**DOCUMENT EXTRACT:**

-------------------------

Brianna's office desk with a red chair, an acoustic guitar, and several plants

CLEAN: What 2019 Taught Me About Money

Before I move fully into 2020, I gotta share with you the biggest lesson I learned in 2019.

My word for the year was CLEAN.

I wanted to clean up physically, spiritually, mentally, emotionally.

CLEAN became my goal amidst many boxes & much clutter mess, two weeks after I’d moved in with my boyfriend.

Last year, we completely refinished our back room from a storage space into a beautiful home office. We deep cleaned our whole house and transitioned a second room & our garage from storage space into FUNctional for living. We cleaned up the yard & maintained the outdoors… The best part is that we built cleaner habits & ways of communicating with each other to help us maintain this progress moving forward.

Our finished office was wallpapered storage space this time last year.

-------------------------

**SET TASK A:**
Copy the records verbatim, from the start of the records through the line containing "tap(493, 75)", with both ends included. Omit the pictures.

-------------------------

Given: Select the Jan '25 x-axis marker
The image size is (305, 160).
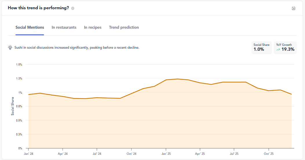Looking at the screenshot, I should tap(166, 154).
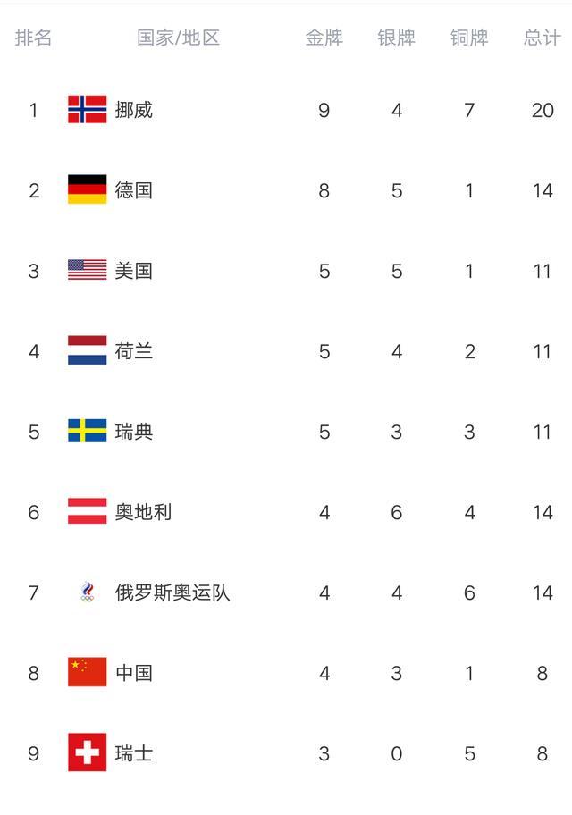Click the Sweden flag icon
572x815 pixels.
tap(87, 431)
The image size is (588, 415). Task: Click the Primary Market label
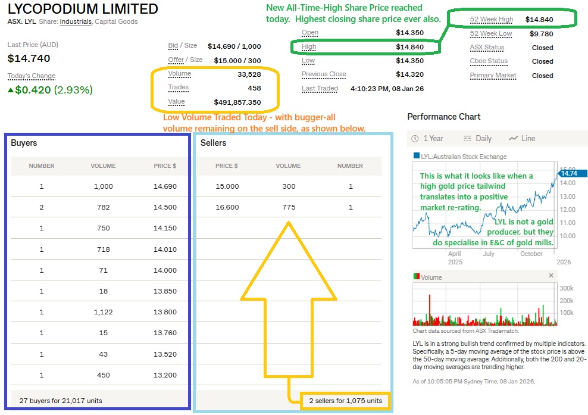tap(493, 75)
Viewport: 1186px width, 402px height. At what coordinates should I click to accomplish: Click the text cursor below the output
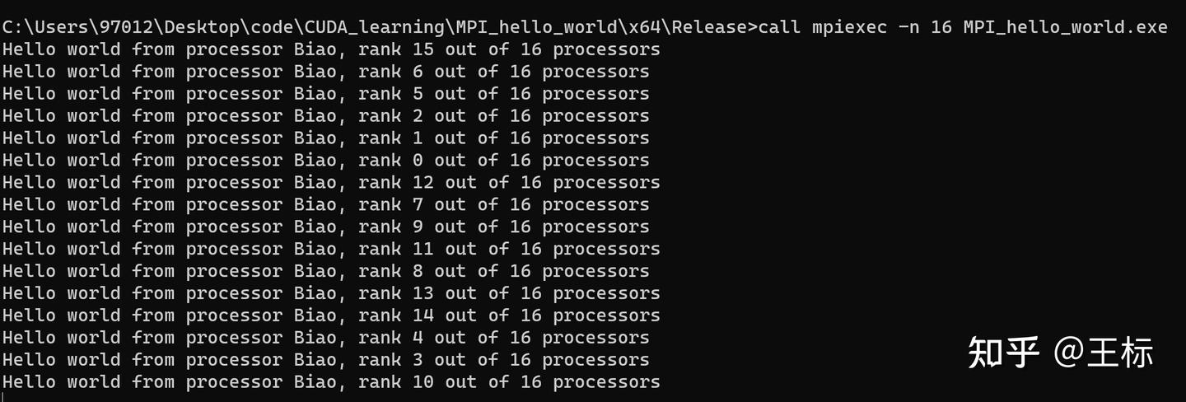coord(3,398)
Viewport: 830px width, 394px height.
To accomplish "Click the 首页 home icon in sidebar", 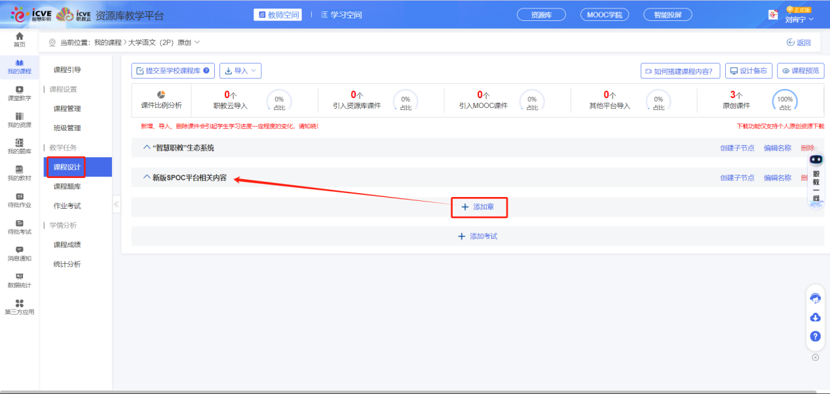I will pos(19,39).
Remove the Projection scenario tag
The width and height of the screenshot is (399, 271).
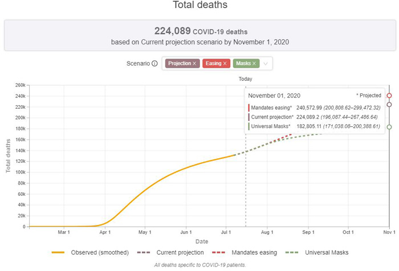point(194,64)
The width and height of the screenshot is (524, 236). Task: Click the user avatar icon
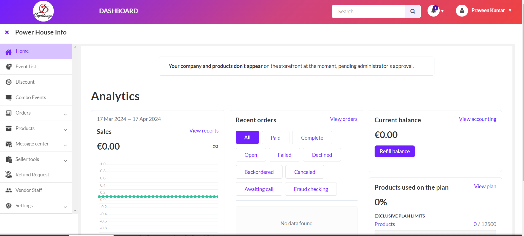coord(462,11)
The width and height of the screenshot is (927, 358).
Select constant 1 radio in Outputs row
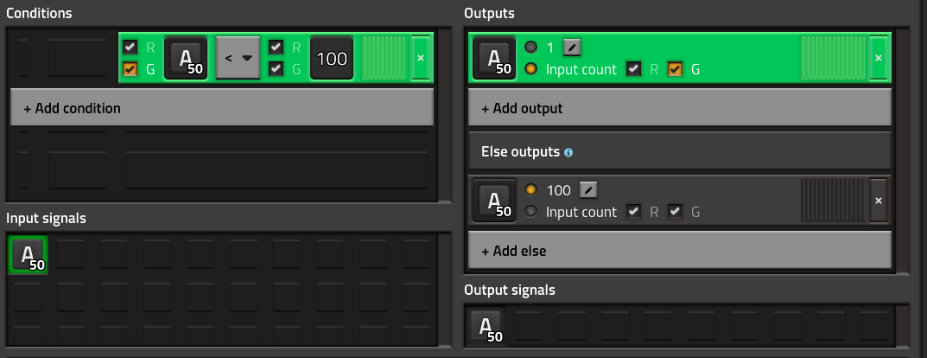coord(531,48)
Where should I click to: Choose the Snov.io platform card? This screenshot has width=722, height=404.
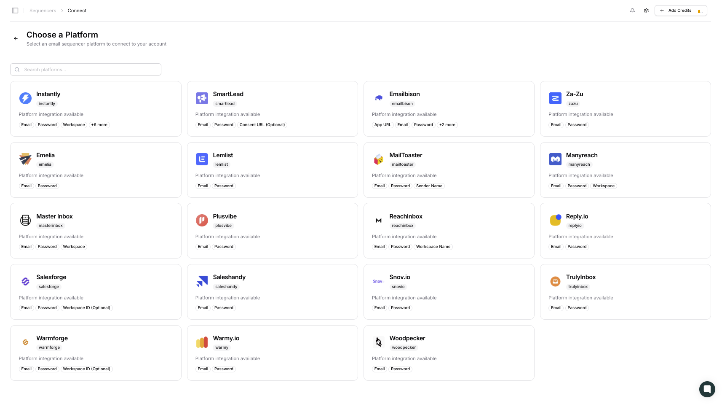(449, 292)
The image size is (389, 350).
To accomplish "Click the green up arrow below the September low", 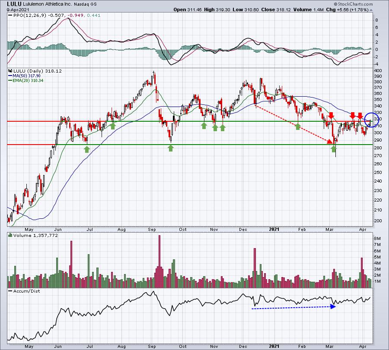I will click(x=171, y=148).
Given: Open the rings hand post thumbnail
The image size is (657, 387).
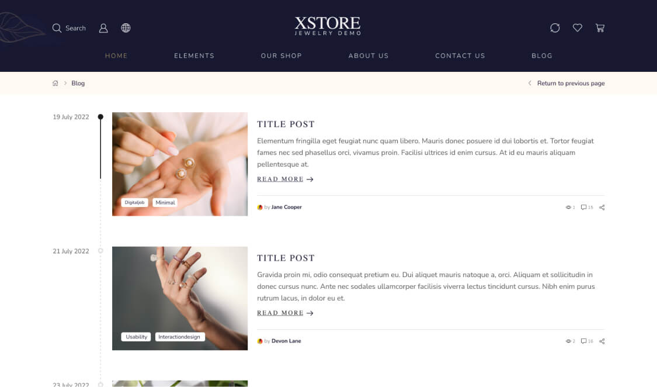Looking at the screenshot, I should 180,298.
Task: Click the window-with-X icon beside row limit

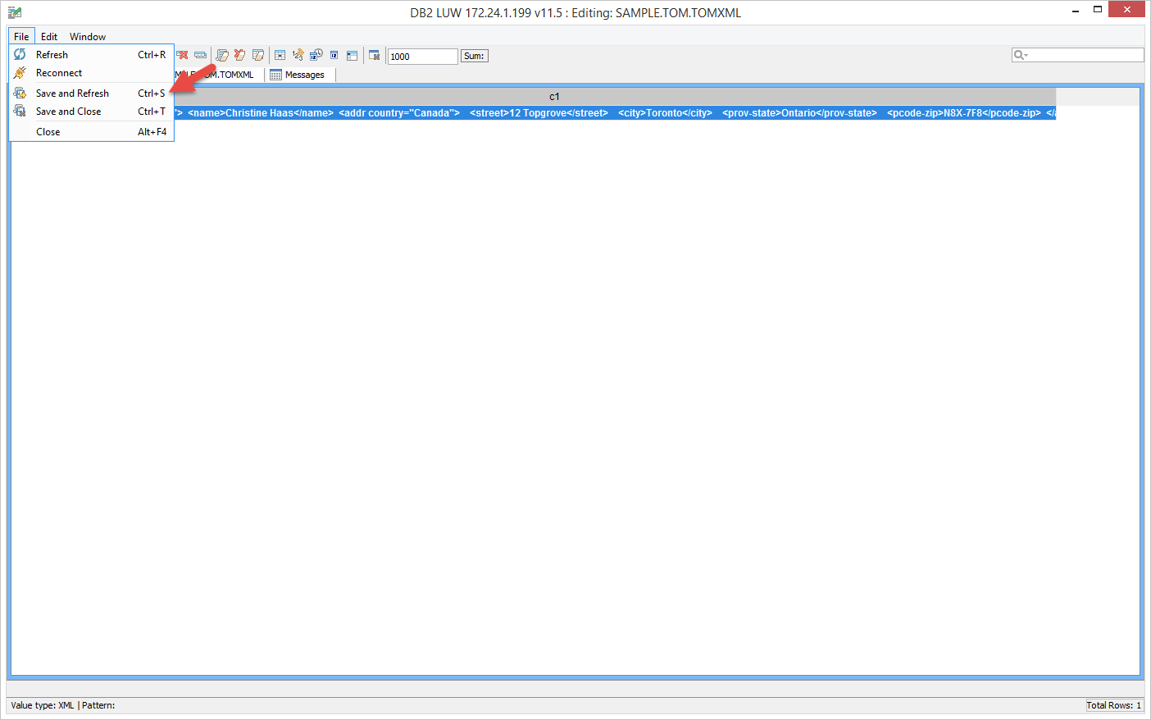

-------------------------

**SET TASK B:**
In the 2019 lessons post, reproduce the part that opens with the words containing "CLEAN: What 2019" and closes with "progress moving forward.", swapping "boyfriend" for "partner".

**COMPLETE OUTPUT A:**
Given: Select the Jan '25 x-axis marker
The image size is (305, 160).
Looking at the screenshot, I should tap(166, 154).
Click the Sweden flag icon
572x815 pixels.
tap(87, 431)
The image size is (588, 415). Task: Click the Primary Market label
tap(493, 75)

**COMPLETE OUTPUT B:**
CLEAN: What 2019 Taught Me About Money

Before I move fully into 2020, I gotta share with you the biggest lesson I learned in 2019.

My word for the year was CLEAN.

I wanted to clean up physically, spiritually, mentally, emotionally.

CLEAN became my goal amidst many boxes & much clutter mess, two weeks after I’d moved in with my partner.

Last year, we completely refinished our back room from a storage space into a beautiful home office. We deep cleaned our whole house and transitioned a second room & our garage from storage space into FUNctional for living. We cleaned up the yard & maintained the outdoors… The best part is that we built cleaner habits & ways of communicating with each other to help us maintain this progress moving forward.